WHAT YOU NEED TO DO: Quote everything in the material from the line containing "Click the 11 256 Damage value" down to the line containing "pyautogui.click(x=780, y=514)", including both of those lines, and leave the pictures out of your answer.

ENTRIES:
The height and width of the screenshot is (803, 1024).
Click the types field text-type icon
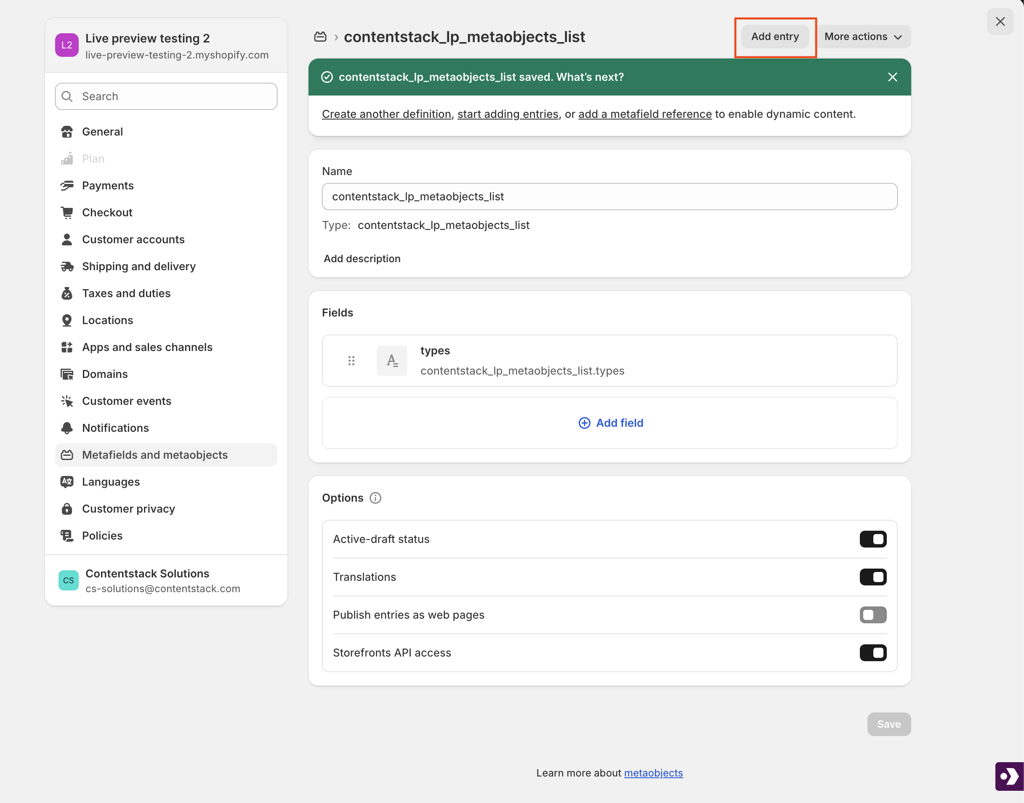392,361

==

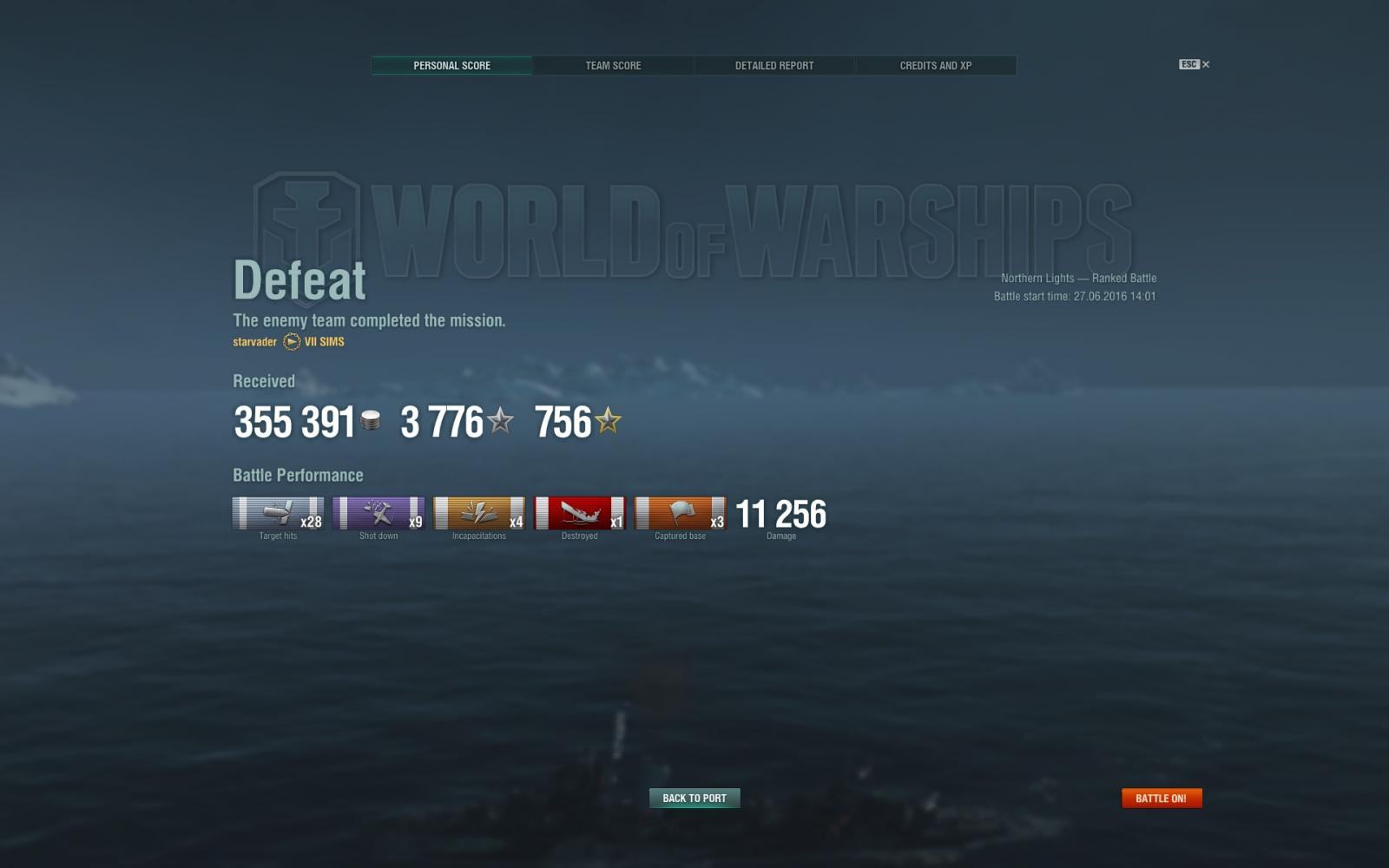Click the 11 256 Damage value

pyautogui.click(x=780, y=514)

* * *

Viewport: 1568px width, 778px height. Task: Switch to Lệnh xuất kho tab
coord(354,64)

WORKED SOLUTION:
Click the 11 256 Damage value

pyautogui.click(x=780, y=514)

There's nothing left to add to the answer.